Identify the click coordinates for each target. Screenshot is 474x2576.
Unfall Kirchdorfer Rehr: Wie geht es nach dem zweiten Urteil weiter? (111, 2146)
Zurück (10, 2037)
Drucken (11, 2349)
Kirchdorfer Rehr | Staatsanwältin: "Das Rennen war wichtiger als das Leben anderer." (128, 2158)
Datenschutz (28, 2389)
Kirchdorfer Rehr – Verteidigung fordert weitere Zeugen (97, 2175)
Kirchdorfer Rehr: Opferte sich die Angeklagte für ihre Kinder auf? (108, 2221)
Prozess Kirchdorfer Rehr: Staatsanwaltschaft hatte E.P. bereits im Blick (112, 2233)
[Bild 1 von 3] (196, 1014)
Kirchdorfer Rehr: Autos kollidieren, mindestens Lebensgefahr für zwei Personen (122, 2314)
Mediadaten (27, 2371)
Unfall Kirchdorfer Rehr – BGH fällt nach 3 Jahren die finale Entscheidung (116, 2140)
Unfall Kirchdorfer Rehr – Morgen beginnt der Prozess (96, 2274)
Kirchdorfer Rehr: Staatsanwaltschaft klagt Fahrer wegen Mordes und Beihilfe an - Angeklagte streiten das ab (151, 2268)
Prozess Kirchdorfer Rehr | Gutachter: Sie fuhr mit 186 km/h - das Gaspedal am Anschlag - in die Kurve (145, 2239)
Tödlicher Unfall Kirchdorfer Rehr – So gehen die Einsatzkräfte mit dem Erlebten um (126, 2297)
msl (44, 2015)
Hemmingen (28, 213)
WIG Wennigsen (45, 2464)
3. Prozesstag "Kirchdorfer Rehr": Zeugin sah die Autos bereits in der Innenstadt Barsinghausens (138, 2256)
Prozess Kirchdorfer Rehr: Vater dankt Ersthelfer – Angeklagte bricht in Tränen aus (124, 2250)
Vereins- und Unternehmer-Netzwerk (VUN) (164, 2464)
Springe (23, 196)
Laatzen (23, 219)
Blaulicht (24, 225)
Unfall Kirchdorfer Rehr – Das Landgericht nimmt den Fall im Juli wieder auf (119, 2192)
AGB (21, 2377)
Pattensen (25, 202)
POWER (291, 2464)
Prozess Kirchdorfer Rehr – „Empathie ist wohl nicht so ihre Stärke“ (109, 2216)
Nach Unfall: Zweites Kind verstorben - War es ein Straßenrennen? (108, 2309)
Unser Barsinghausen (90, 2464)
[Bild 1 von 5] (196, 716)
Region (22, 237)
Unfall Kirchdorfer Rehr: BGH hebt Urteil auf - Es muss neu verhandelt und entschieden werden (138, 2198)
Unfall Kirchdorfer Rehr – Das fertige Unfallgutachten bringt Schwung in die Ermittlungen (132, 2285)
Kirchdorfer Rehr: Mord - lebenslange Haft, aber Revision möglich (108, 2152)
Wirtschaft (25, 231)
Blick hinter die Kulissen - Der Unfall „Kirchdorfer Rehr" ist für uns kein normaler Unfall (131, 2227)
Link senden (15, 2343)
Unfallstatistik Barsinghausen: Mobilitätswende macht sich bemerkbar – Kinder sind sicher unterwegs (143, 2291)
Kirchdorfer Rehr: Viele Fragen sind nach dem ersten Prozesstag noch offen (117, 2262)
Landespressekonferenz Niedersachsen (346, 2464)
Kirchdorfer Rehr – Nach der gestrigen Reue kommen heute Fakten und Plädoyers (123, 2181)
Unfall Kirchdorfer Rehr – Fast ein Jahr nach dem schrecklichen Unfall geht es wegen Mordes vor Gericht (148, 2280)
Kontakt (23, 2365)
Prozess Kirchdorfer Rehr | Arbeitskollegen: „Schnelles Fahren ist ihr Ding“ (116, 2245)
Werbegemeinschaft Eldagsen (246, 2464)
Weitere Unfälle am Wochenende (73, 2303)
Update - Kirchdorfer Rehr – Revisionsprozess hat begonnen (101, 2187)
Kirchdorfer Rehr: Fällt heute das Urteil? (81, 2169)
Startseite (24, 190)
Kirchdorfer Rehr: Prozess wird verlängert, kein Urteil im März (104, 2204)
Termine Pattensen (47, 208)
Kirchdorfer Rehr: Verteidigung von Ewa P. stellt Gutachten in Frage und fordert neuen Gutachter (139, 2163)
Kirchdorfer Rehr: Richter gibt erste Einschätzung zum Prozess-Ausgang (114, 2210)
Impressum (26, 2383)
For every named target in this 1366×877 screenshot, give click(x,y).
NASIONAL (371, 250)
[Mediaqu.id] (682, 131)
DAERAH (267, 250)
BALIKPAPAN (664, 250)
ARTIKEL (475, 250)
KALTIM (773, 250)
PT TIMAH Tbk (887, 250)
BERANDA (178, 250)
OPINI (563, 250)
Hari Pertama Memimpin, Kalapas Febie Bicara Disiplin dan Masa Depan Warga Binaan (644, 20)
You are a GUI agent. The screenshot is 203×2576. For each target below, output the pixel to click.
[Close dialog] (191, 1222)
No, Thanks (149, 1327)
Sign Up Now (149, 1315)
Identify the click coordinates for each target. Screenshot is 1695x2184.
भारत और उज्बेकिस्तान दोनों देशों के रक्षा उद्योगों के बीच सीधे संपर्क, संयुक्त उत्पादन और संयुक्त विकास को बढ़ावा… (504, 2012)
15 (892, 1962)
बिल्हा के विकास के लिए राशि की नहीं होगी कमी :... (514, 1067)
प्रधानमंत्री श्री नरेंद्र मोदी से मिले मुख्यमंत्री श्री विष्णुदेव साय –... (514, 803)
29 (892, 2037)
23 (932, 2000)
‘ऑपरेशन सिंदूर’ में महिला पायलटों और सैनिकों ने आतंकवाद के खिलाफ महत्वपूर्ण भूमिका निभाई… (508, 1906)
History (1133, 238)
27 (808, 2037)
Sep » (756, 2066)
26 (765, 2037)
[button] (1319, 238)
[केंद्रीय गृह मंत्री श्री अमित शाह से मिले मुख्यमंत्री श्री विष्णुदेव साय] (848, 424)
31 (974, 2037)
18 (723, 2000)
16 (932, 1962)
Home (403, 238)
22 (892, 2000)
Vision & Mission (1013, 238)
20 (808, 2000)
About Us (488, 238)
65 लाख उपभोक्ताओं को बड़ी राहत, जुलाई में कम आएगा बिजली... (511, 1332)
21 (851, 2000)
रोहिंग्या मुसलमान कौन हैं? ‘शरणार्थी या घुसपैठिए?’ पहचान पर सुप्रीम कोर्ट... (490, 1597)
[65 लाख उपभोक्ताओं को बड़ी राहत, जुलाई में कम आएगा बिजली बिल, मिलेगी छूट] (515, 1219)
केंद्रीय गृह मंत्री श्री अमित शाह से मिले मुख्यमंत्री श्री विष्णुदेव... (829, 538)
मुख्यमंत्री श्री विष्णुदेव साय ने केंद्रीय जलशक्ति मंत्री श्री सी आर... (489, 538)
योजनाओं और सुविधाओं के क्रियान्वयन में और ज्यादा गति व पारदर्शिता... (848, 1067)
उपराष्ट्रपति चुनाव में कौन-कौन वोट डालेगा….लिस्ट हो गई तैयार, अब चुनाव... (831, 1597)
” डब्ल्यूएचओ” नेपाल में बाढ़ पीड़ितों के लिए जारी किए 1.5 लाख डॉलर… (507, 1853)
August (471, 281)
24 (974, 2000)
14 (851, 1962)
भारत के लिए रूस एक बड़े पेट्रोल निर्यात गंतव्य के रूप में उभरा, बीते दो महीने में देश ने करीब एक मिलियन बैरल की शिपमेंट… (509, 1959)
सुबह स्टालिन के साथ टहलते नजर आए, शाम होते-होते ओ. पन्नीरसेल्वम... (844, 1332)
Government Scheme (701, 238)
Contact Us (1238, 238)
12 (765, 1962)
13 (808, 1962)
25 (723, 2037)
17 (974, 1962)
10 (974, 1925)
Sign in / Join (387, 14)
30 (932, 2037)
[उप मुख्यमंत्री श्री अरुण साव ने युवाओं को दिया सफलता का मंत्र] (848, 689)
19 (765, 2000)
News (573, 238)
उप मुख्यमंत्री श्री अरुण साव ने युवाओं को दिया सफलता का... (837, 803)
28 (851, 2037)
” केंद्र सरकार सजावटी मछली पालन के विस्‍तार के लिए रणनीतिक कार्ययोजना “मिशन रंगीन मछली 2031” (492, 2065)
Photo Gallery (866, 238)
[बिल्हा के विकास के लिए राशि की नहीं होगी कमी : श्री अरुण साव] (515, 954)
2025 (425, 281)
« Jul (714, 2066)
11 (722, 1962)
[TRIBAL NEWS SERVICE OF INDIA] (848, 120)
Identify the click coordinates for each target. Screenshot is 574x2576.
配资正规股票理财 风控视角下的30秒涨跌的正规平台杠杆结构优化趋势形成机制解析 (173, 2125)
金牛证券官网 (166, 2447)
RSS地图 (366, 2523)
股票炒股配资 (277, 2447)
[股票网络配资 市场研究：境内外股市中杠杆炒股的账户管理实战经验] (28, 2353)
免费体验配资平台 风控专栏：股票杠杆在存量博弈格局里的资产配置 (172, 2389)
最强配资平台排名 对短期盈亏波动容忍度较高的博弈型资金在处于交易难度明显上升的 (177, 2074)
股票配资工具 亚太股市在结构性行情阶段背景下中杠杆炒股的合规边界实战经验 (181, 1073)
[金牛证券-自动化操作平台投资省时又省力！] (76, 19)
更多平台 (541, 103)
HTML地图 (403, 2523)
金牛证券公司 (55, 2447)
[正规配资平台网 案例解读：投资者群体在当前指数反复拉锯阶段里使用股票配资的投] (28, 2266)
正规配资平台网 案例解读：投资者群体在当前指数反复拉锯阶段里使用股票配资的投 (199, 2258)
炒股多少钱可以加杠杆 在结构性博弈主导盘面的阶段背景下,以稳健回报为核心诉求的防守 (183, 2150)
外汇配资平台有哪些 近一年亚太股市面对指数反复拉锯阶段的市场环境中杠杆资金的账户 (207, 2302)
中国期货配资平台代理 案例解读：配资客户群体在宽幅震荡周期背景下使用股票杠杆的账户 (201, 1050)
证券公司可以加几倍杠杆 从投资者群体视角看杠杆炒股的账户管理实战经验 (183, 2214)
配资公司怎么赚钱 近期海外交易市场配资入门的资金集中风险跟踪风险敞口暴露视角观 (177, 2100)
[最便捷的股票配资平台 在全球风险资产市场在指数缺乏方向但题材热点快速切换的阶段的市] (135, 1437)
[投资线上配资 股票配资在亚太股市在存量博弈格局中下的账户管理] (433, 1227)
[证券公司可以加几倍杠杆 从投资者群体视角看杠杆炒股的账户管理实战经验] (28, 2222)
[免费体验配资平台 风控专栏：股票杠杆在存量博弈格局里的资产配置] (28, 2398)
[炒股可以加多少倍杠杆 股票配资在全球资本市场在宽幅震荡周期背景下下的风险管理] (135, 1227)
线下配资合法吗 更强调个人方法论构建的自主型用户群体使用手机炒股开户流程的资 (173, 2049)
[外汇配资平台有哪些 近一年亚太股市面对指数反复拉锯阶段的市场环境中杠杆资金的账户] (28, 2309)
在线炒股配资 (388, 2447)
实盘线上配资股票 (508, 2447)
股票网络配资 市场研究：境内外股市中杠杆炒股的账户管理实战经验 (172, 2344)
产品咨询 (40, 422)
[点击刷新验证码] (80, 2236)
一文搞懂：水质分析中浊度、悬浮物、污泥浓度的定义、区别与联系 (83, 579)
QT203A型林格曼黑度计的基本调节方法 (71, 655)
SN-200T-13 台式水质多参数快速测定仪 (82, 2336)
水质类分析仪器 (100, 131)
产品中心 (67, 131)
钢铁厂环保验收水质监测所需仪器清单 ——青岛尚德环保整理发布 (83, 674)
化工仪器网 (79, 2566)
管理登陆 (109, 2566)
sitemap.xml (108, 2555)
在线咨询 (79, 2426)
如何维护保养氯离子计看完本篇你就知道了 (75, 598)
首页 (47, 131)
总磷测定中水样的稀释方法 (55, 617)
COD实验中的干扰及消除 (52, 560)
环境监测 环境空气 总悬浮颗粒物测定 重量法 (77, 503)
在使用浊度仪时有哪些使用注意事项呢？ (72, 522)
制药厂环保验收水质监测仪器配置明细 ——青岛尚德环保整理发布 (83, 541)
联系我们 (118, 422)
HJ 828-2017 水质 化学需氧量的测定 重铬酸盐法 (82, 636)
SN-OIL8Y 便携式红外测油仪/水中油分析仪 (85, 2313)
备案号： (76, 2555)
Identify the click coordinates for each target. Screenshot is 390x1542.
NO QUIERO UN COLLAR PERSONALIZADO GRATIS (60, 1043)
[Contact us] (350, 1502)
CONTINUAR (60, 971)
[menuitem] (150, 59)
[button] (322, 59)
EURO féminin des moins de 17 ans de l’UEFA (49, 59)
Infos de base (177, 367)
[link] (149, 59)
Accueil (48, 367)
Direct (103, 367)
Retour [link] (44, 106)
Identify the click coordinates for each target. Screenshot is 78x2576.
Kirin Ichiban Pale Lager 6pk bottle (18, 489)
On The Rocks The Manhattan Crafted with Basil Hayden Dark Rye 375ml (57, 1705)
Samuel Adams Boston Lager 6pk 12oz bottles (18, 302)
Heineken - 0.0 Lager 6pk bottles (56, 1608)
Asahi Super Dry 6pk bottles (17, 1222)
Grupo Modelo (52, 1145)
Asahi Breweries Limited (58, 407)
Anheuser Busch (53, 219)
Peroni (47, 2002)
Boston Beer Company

# # #

:: ABOUT THIS EXERCISE ::
Could you repeat exactly the lines above from the line with "证券公司可以加几倍杠杆 从投资者群体视角看杠杆炒股的账户管理实战经验 (183, 2214)" up to and including the line with "Samuel Adams Boston", and only those?

:: RESULT FOR THIS EXERCISE ::
证券公司可以加几倍杠杆 从投资者群体视角看杠杆炒股的账户管理实战经验 (183, 2214)
配资公司怎么赚钱 近期海外交易市场配资入门的资金集中风险跟踪风险敞口暴露视角观 (177, 2100)
[最便捷的股票配资平台 在全球风险资产市场在指数缺乏方向但题材热点快速切换的阶段的市] (135, 1437)
[投资线上配资 股票配资在亚太股市在存量博弈格局中下的账户管理] (433, 1227)
[证券公司可以加几倍杠杆 从投资者群体视角看杠杆炒股的账户管理实战经验] (28, 2222)
[免费体验配资平台 风控专栏：股票杠杆在存量博弈格局里的资产配置] (28, 2398)
[炒股可以加多少倍杠杆 股票配资在全球资本市场在宽幅震荡周期背景下下的风险管理] (135, 1227)
线下配资合法吗 更强调个人方法论构建的自主型用户群体使用手机炒股开户流程的资 (173, 2049)
[外汇配资平台有哪些 近一年亚太股市面对指数反复拉锯阶段的市场环境中杠杆资金的账户] (28, 2309)
在线炒股配资 (388, 2447)
实盘线上配资股票 (508, 2447)
股票网络配资 市场研究：境内外股市中杠杆炒股的账户管理实战经验 (172, 2344)
产品咨询 (40, 422)
[点击刷新验证码] (80, 2236)
一文搞懂：水质分析中浊度、悬浮物、污泥浓度的定义、区别与联系 (83, 579)
QT203A型林格曼黑度计的基本调节方法 (71, 655)
SN-200T-13 台式水质多参数快速测定仪 (82, 2336)
水质类分析仪器 (100, 131)
产品中心 (67, 131)
钢铁厂环保验收水质监测所需仪器清单 ——青岛尚德环保整理发布 (83, 674)
化工仪器网 (79, 2566)
管理登陆 (109, 2566)
sitemap.xml (108, 2555)
在线咨询 (79, 2426)
如何维护保养氯离子计看完本篇你就知道了 (75, 598)
首页 (47, 131)
总磷测定中水样的稀释方法 (55, 617)
COD实验中的干扰及消除 (52, 560)
环境监测 环境空气 总悬浮颗粒物测定 重量法 (77, 503)
在使用浊度仪时有哪些使用注意事项呢？ (72, 522)
制药厂环保验收水质监测仪器配置明细 ——青岛尚德环保整理发布 (83, 541)
联系我们 (118, 422)
HJ 828-2017 水质 化学需氧量的测定 重铬酸盐法 (82, 636)
SN-OIL8Y 便携式红外测油仪/水中油分析仪 (85, 2313)
备案号： (76, 2555)
Identify the click coordinates for each target. Screenshot is 390x1542.
NO QUIERO UN COLLAR PERSONALIZADO GRATIS (60, 1043)
[Contact us] (350, 1502)
CONTINUAR (60, 971)
[menuitem] (150, 59)
[button] (322, 59)
EURO féminin des moins de 17 ans de l’UEFA (49, 59)
Infos de base (177, 367)
[link] (149, 59)
Accueil (48, 367)
Direct (103, 367)
Retour [link] (44, 106)
Identify the click coordinates for each target. Screenshot is 78x2576.
Kirin Ichiban Pale Lager 6pk bottle (18, 489)
On The Rocks The Manhattan Crafted with Basil Hayden Dark Rye 375ml (57, 1705)
Samuel Adams Boston Lager 6pk 12oz bottles (18, 302)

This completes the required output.